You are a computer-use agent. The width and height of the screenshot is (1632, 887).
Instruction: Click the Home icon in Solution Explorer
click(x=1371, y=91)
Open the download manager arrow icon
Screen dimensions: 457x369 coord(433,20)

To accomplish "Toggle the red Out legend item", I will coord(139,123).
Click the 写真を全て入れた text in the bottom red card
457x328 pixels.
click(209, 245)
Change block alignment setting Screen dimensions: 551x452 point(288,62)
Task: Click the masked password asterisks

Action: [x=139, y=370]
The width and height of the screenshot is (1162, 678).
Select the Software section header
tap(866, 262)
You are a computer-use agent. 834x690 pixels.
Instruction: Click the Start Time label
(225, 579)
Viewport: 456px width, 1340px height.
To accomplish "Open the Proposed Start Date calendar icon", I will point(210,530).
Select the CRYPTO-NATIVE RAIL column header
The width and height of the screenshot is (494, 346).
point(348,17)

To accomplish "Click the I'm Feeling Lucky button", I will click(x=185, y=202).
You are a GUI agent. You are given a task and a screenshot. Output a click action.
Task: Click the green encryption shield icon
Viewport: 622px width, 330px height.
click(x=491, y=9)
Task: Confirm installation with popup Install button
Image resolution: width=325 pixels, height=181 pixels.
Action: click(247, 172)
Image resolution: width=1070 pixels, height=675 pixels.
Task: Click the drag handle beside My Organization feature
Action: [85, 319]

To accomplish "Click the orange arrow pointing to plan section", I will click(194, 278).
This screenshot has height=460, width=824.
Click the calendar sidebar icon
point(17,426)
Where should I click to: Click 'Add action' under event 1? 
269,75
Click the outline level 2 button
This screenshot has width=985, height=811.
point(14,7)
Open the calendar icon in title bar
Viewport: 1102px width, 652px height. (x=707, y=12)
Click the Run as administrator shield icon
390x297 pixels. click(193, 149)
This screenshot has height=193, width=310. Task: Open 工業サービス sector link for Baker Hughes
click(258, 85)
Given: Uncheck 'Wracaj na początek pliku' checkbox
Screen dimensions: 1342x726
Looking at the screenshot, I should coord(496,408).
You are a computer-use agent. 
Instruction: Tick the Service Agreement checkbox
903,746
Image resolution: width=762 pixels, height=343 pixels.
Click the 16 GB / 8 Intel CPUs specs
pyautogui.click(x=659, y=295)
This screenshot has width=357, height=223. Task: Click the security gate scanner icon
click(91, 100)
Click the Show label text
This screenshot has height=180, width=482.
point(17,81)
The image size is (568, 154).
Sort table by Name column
● ● ● ●
About this exercise —
Word for word, give the records again.

Response —
You are a computer-use agent. The width and height of the screenshot is (1632, 887).
Instruction: Click the Home icon in Solution Explorer
click(x=1371, y=91)
Open the download manager arrow icon
Screen dimensions: 457x369 coord(433,20)

To accomplish "Toggle the red Out legend item", I will coord(139,123).
Click the 写真を全て入れた text in the bottom red card
457x328 pixels.
click(209, 245)
Change block alignment setting Screen dimensions: 551x452 point(288,62)
Task: Click the masked password asterisks

Action: [x=139, y=370]
The width and height of the screenshot is (1162, 678).
Select the Software section header
tap(866, 262)
You are a computer-use agent. 834x690 pixels.
Instruction: Click the Start Time label
(225, 579)
Viewport: 456px width, 1340px height.
To accomplish "Open the Proposed Start Date calendar icon", I will point(210,530).
Select the CRYPTO-NATIVE RAIL column header
The width and height of the screenshot is (494, 346).
point(348,17)

To accomplish "Click the I'm Feeling Lucky button", I will click(x=185, y=202).
You are a GUI agent. You are given a task and a screenshot. Output a click action.
Task: Click the green encryption shield icon
Viewport: 622px width, 330px height.
click(x=491, y=9)
Task: Confirm installation with popup Install button
Image resolution: width=325 pixels, height=181 pixels.
Action: click(247, 172)
Image resolution: width=1070 pixels, height=675 pixels.
Task: Click the drag handle beside My Organization feature
Action: [85, 319]

To accomplish "Click the orange arrow pointing to plan section", I will click(194, 278).
This screenshot has height=460, width=824.
Click the calendar sidebar icon
point(17,426)
Where should I click to: Click 'Add action' under event 1? 
269,75
Click the outline level 2 button
This screenshot has width=985, height=811.
point(14,7)
Open the calendar icon in title bar
Viewport: 1102px width, 652px height. (x=707, y=12)
Click the Run as administrator shield icon
390x297 pixels. click(193, 149)
This screenshot has height=193, width=310. Task: Open 工業サービス sector link for Baker Hughes
click(258, 85)
Given: Uncheck 'Wracaj na początek pliku' checkbox
Screen dimensions: 1342x726
Looking at the screenshot, I should coord(496,408).
You are a computer-use agent. 
Instruction: Tick the Service Agreement checkbox
903,746
Image resolution: width=762 pixels, height=343 pixels.
Click the 16 GB / 8 Intel CPUs specs
pyautogui.click(x=659, y=295)
This screenshot has width=357, height=223. Task: Click the security gate scanner icon
click(91, 100)
Click the Show label text
This screenshot has height=180, width=482.
point(17,81)
The image size is (568, 154).
Sort table by Name column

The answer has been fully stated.